## Document passage
GP Contract

Analysis: how GP practice income is changing

Changes in GP contractual payments are having a big impact on the average GP practice’s income, an analysis of 2019/20 income data reveals.

Losses from income streams including MPIG, PMS and seniority payments slightly more than offset increased funding in other areas last year, a Pulse and Pulse Intelligence analysis of NHS Digital showed. While the new state indemnity scheme indirectly made up for the losses, the change in average income demonstrates a downwards shift in the core NHS income that practices receive.

The analysis of official NHS Digital data showed that the average practice actually earned slightly less per patient in 2019/20 than it did in 2018/19. The average funding per patient fell from £127.25 to £127.14, between the two years.

There are a number of caveats – the analysis excluded funding from NHS sources such as premises payments, reimbursement of locum fees and drugs, as well as APMS practices. In addition, it did not take into account the introduction of the state indemnity scheme last year, which has indirectly benefited practices, and the introduction of payments at PCN level.

But the analysis demonstrates that the removal of MPIG, PMS payments and seniority pay is having a large effect. There are also reductions in the NHS Digital category of ‘other payments’ – an all-encompassing term, but mainly involving training payments – and in GP Forward View payments.

As above, this doesn’t include funding given directly to PCNs as part of the 2019/20 contract – but it does include the ‘PCN participation’ funding practices received.

Including funding for PCNs, more money is being put into primary care overall. But, if you’re in an average practice – especially one relying on MPIG, seniority pay or PMS funding – then you may be seeing your core NHS income go down.

Commenting on the analysis, Andrew Pow, partner at Mazars LLP, noted that while the state indemnity scheme  was essentially funded out of the global sum, practices have made up any lost income ‘as medical defence costs were slashed’.

As a result, Pow said, ‘net funding will still have gone up marginally overall – albeit with some winners and losers’.

Medical accountants have warned that 2020/21 is looking like it will prove a tough financial year for practices, however. This could be compounded by the additional costs of managing the Covid pandemic and loss of private income.

Pow explained that, with seniority payments and MPIG ending, and wage costs rising 2-2.8% in an average practice, the increase in the global sum could be wiped out.

Furthermore, he said: ‘PCN funding on staff has increased but that has to be spent – and spending is being delayed due to recruitment and Covid issues, so resource in terms of people is not flowing through as quickly as they may have thought.

‘If the demands under the PCN DES result in increased workloads then the extra staff may not make a difference at the core practice level.’

Pow added that the effects of Covid will also be felt: ‘I think we will also see Covid impacts on income – practices have lost funding on medical students, appraisal income, research and difficulties in restarting activities like minor surgery.  Some of this may have been offset by reduced locum costs in the first wave, but the second may be a whole different issue.’

## Dataset entries
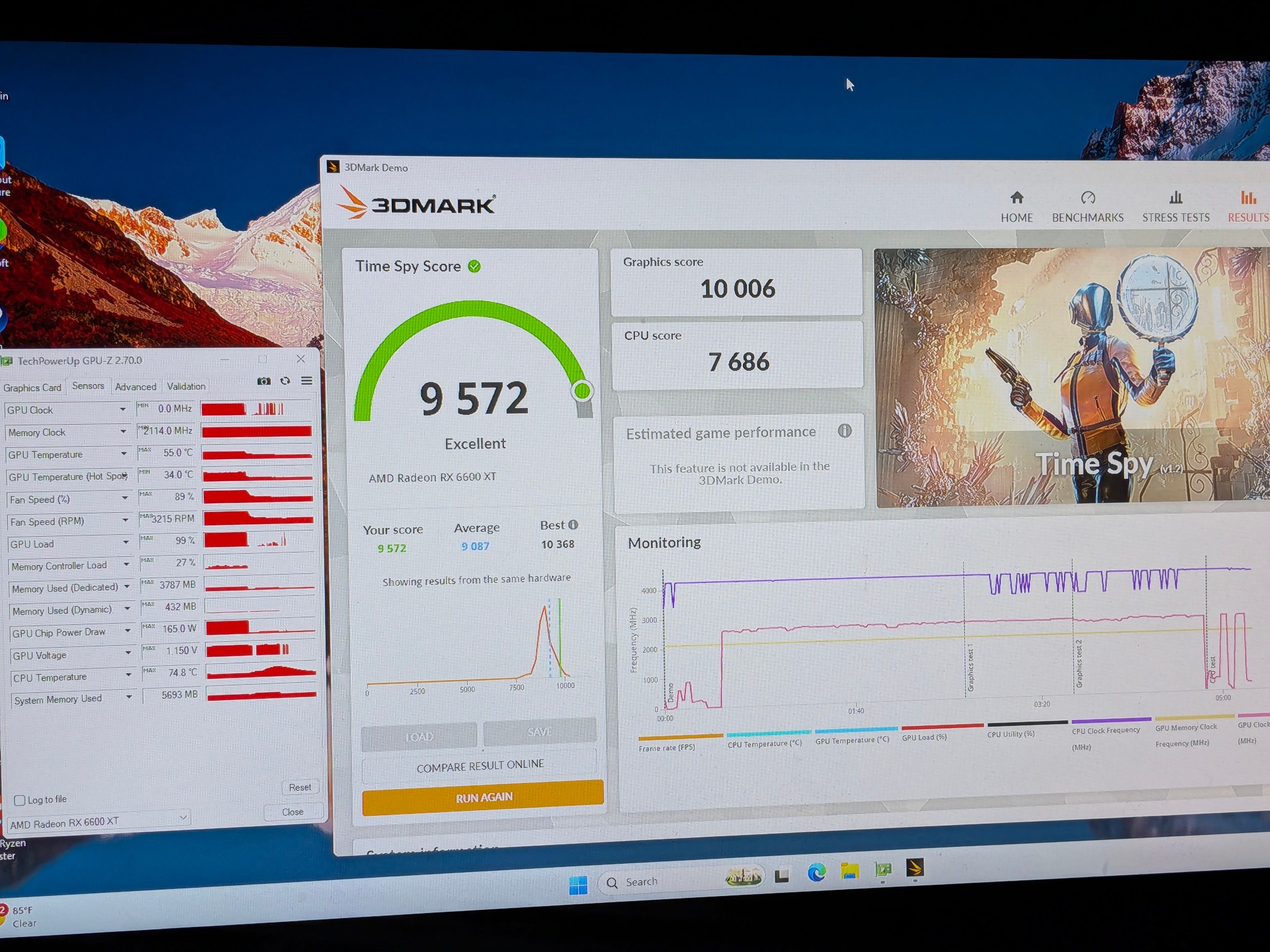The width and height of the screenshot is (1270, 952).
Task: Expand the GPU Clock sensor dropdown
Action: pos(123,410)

...

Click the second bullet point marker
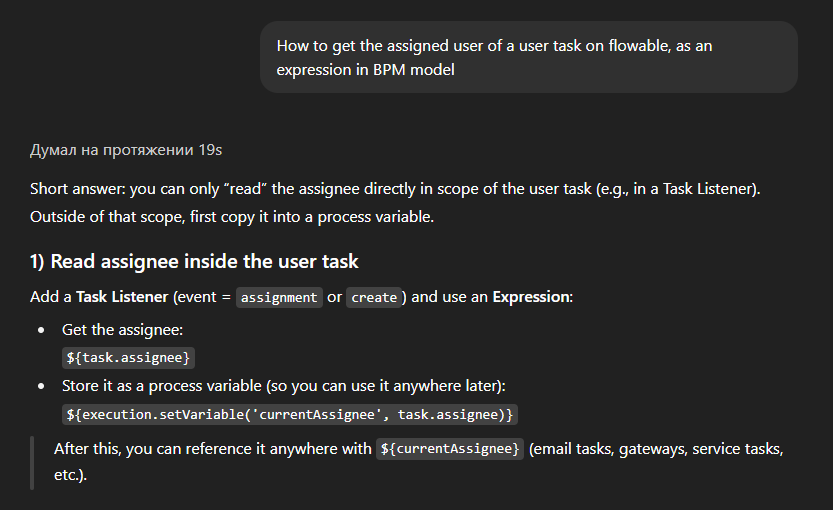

## Problem requirements
Copy out the stretch of the GP income article from "Including funding for" through "of private income.", word for word. The rows aren't needed for this work.

## Exercise answer
Including funding for PCNs, more money is being put into primary care overall. But, if you’re in an average practice – especially one relying on MPIG, seniority pay or PMS funding – then you may be seeing your core NHS income go down.

Commenting on the analysis, Andrew Pow, partner at Mazars LLP, noted that while the state indemnity scheme  was essentially funded out of the global sum, practices have made up any lost income ‘as medical defence costs were slashed’.

As a result, Pow said, ‘net funding will still have gone up marginally overall – albeit with some winners and losers’.

Medical accountants have warned that 2020/21 is looking like it will prove a tough financial year for practices, however. This could be compounded by the additional costs of managing the Covid pandemic and loss of private income.